The daughter of a mentally-ill woman who walked out of a hospital and threw herself under a train has won the final round of her battle for the right to sue the local health trust for damages.
Anna Savage claims the hospital allowed her mother to escape and kill herself and should be held liable for violating her "right to life" under Article 2 of the European Convention on Human Rights.
Today, five Law Lords rejected argument by South Essex Partnership NHS Foundation Trust that, in the absence of gross negligence, it could not be held liable.
Lord Walker said the Trust was under a general obligation to take precautions to prevent suicides by employing competent properly-trained staff and running a safe system at the hospital.
Health authorities also had an obligation, if staff knew or ought to know that a patient presented a "real and immediate" risk of suicide, to do all they could to prevent it.
Carol Savage, 50, who had a history of mental illness, absconded from Runwell Hospital in Wickford, Essex, where she was being treated for paranoid schizophrenia as a detained patient in an open acute psychiatric ward, in July 2004.
After walking two miles to Wickford station, she jumped in front of a train.
Her daughter sought compensation, claiming that as a result of her mother's death she suffered distress, anxiety, vexation, bereavement, loss and damage.
She argued that the Trust took insufficient care to protect her mother and, as a public authority, was liable for a breach of her mother's right to life.
Her mother had made a number of attempts to leave the hospital before succeeding, it was alleged. Staff at the hospital failed properly to appreciate the "acute risk" she presented and failed to ensure adequate measures were put in place to protect her life.
In December 2006, a High Court judge blocked the claim on the basis that it would need to be proved there was "gross negligence" on the part of the hospital authorities, not merely negligence or something less.

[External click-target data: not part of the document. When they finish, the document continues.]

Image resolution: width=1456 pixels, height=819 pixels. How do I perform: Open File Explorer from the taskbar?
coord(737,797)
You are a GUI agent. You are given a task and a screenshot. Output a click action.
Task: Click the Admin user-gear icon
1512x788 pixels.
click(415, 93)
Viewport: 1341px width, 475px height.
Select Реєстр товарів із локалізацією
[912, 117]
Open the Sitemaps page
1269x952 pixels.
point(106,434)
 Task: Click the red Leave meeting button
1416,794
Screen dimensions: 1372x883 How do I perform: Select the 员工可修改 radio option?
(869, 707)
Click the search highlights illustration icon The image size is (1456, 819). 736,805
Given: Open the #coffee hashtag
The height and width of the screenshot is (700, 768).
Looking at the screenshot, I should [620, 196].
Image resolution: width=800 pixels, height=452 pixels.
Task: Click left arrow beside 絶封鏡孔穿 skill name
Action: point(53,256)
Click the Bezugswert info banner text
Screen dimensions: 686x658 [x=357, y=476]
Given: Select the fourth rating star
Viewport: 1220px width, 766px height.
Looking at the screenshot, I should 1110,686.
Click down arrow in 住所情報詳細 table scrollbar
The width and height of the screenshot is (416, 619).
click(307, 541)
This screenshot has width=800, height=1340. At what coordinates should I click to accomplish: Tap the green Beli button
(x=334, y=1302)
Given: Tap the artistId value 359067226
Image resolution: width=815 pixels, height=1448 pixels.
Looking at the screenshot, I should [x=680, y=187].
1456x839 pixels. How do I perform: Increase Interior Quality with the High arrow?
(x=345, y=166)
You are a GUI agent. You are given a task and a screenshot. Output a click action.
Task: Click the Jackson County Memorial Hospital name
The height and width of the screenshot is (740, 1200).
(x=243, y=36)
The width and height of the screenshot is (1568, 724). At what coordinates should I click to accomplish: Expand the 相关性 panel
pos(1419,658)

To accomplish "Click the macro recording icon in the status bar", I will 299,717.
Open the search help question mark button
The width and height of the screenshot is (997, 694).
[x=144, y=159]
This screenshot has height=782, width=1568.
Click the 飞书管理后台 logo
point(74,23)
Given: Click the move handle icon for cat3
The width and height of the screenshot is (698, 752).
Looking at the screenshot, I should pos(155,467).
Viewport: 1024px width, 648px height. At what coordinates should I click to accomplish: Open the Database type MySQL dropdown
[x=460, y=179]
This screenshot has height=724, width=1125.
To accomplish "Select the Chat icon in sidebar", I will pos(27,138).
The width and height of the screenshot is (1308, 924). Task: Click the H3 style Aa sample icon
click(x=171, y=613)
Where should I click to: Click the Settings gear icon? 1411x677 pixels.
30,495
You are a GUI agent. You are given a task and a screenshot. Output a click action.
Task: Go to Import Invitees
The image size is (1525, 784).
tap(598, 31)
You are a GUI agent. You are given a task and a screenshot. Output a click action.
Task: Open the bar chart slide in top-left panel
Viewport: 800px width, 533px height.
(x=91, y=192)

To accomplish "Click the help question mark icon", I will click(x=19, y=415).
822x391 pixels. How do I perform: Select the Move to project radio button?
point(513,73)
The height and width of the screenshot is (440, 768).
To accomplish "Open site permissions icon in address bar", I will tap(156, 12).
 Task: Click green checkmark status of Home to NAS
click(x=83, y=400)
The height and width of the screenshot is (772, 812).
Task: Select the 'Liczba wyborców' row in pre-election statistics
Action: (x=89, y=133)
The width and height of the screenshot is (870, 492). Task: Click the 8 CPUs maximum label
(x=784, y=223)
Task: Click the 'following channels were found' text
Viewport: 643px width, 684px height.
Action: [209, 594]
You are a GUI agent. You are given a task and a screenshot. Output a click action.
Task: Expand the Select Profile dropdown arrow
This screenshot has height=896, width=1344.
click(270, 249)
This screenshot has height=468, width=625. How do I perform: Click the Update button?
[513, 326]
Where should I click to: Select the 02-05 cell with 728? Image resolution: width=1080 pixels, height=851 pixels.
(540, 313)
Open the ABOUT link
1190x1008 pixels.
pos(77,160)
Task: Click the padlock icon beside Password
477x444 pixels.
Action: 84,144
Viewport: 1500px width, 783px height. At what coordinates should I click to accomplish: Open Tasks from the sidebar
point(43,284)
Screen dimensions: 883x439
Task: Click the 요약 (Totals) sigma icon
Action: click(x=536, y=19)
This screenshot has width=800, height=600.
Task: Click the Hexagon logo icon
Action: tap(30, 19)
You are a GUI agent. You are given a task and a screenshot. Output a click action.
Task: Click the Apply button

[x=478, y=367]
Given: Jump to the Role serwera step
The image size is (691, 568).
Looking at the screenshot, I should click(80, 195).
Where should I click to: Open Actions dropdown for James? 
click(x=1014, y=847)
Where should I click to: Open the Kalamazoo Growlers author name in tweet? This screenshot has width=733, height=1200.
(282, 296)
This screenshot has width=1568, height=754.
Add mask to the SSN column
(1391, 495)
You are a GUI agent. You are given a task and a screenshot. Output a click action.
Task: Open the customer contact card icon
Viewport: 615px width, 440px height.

But a year ago, the Court of Appeal held that the case could go ahead.
The court upheld argument by the daughter's lawyers that, in a case where the deceased was compulsorily detained in a mental hospital, the authority owed the same human rights obligations as were owed by the State to someone detained in prison or a prison hospital.
The Trust's appeal against that ruling was dismissed today by Lords Scott, Rodger, Walker and Neuberger and Baroness Hale.